What is required:
Set down exactly the entries below, beginning at their first line and ending at the line with "Task: Open the Все статусы filter dropdown".

[Dataset entries]
——

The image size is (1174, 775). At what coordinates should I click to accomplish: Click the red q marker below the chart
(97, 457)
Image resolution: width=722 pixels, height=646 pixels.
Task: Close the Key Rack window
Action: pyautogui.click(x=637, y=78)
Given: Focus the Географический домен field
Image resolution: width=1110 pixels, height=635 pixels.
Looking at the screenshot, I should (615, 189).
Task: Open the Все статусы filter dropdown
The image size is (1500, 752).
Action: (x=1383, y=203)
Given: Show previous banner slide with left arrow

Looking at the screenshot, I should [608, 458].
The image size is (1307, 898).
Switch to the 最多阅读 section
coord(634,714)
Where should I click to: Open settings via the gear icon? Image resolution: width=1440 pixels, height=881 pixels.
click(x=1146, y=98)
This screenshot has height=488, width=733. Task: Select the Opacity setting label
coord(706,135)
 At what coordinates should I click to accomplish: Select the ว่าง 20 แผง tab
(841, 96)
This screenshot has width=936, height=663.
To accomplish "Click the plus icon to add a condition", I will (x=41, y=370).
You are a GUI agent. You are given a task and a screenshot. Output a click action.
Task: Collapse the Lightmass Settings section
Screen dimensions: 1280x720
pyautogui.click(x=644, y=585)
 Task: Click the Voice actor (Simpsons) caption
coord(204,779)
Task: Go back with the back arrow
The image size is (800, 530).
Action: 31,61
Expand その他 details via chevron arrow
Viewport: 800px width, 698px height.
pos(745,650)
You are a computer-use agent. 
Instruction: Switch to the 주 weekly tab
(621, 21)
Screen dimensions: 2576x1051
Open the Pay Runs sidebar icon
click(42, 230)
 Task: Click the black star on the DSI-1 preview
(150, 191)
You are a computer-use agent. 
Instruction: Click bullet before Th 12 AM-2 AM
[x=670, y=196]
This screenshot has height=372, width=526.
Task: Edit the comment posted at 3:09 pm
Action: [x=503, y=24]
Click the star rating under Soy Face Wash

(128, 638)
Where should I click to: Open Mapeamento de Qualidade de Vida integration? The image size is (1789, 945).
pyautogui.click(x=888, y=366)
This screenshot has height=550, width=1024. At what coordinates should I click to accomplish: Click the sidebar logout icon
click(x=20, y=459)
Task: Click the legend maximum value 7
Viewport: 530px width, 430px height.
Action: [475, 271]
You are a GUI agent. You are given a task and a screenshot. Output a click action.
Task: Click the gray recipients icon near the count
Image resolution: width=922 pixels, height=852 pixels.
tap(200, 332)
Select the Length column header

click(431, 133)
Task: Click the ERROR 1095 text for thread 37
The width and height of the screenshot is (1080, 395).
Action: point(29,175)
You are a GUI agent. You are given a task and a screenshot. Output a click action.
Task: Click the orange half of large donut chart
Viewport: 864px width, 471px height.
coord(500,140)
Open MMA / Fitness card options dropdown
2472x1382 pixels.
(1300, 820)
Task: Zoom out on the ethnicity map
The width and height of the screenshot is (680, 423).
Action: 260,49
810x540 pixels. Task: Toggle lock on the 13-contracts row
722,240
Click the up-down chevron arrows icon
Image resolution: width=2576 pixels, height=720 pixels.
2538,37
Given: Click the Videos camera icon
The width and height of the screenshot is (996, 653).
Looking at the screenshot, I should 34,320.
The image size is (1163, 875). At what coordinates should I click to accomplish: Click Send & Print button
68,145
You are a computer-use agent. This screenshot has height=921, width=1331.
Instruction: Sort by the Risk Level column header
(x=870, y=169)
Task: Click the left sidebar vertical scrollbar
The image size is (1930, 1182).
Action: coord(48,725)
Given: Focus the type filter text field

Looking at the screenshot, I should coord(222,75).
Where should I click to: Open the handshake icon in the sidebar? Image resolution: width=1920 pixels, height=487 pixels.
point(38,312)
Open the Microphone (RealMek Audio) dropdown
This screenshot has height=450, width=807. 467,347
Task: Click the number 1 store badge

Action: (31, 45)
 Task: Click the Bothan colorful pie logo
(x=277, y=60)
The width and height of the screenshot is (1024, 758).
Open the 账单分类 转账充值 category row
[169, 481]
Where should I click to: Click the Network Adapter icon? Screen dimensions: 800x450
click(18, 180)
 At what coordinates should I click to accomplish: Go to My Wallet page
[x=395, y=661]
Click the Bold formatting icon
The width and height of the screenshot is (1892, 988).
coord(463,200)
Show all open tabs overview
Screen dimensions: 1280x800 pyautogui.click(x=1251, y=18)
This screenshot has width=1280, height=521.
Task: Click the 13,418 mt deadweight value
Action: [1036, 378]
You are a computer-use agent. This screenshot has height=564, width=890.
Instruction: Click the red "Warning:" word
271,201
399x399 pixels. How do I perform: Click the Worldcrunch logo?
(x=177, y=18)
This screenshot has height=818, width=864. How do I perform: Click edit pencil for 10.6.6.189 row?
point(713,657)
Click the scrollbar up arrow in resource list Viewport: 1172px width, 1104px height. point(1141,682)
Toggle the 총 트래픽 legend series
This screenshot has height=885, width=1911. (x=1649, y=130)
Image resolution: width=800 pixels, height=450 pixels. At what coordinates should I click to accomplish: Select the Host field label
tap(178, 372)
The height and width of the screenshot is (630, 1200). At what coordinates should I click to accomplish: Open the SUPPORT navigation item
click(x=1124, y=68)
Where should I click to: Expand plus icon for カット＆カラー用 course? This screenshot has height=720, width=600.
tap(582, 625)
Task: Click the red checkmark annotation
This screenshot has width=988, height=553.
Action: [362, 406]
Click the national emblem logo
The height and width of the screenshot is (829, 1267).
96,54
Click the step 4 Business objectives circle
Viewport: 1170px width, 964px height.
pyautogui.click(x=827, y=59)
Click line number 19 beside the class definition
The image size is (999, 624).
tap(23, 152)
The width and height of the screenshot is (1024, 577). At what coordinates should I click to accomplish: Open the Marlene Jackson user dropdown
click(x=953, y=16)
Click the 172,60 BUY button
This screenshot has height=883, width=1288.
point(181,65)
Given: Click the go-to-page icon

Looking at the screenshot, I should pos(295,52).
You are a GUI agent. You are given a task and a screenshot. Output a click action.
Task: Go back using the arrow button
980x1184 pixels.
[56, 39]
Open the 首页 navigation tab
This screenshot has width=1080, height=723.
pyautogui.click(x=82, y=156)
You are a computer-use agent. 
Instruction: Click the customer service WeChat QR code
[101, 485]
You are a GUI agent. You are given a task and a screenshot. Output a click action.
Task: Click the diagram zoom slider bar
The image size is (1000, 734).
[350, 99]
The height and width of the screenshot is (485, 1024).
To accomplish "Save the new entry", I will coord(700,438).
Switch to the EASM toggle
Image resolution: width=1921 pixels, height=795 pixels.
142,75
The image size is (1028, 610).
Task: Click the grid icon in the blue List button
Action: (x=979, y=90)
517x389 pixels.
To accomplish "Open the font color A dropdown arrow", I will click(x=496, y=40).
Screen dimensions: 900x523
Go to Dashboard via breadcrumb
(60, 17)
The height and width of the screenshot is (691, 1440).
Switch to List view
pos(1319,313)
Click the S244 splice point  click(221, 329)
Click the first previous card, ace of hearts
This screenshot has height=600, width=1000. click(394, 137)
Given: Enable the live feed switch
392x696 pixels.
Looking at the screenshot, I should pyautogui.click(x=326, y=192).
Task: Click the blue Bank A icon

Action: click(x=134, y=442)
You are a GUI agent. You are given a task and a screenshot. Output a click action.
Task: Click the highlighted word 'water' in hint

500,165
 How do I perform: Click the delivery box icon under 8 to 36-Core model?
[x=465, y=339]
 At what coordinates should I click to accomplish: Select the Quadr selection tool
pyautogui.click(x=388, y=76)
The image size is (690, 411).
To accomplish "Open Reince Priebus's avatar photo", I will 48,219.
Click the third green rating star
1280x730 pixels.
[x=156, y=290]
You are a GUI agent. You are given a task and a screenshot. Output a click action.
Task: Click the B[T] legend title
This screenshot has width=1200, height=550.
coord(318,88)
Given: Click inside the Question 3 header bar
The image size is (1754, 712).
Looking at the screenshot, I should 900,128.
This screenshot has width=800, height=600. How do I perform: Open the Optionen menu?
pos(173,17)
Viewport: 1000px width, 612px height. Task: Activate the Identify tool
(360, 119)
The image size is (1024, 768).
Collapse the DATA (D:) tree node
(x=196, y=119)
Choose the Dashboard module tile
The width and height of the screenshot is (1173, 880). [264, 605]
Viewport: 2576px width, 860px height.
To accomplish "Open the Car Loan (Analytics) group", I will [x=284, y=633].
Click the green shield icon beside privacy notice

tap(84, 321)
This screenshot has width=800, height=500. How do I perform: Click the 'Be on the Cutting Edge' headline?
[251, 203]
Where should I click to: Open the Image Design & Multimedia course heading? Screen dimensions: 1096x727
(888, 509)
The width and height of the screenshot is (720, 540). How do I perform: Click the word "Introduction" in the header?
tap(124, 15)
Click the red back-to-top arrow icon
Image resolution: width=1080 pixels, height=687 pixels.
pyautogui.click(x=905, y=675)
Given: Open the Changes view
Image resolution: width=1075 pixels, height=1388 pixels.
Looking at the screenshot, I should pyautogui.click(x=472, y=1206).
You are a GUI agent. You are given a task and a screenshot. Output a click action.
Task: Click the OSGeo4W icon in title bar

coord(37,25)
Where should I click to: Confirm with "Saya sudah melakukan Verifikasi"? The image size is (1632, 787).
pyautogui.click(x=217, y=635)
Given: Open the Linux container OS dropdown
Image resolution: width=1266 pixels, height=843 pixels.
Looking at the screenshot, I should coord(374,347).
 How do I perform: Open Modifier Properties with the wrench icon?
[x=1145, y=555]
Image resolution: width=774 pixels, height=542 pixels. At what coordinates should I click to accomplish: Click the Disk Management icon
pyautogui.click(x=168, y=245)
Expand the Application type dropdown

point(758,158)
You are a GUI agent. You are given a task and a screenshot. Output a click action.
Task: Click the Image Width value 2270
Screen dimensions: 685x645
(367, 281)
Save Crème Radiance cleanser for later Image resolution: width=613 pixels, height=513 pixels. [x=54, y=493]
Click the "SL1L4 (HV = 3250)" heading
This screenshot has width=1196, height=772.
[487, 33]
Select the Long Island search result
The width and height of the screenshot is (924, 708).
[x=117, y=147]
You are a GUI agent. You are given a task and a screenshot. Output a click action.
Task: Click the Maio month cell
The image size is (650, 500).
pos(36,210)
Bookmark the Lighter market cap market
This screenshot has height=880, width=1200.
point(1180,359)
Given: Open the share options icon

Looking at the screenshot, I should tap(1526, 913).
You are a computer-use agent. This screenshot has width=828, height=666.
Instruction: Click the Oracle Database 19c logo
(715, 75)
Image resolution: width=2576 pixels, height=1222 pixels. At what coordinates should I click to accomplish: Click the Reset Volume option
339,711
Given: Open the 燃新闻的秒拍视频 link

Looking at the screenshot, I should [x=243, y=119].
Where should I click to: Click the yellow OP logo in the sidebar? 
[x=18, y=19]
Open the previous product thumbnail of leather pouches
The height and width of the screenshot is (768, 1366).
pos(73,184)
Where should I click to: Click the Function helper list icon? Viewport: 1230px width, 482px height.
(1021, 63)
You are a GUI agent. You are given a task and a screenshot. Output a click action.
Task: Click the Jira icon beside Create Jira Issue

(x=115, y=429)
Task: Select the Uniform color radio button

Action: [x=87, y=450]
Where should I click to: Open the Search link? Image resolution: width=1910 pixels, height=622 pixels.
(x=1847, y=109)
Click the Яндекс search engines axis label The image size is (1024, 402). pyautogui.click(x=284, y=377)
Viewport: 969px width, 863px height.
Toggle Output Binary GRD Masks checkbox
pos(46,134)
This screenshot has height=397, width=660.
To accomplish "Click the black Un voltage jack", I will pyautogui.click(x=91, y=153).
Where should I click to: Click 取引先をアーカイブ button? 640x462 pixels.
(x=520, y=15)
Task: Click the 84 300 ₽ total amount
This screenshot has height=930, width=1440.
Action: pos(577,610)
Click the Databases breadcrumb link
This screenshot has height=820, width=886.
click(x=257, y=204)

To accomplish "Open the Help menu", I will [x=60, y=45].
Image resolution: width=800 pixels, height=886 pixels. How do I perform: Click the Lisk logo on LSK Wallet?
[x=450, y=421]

——

Answer section:
The image size is (1174, 775). At what coordinates should I click to accomplish: Click the red q marker below the chart
(97, 457)
Image resolution: width=722 pixels, height=646 pixels.
Task: Close the Key Rack window
Action: pyautogui.click(x=637, y=78)
Given: Focus the Географический домен field
Image resolution: width=1110 pixels, height=635 pixels.
Looking at the screenshot, I should (615, 189).
Task: Open the Все статусы filter dropdown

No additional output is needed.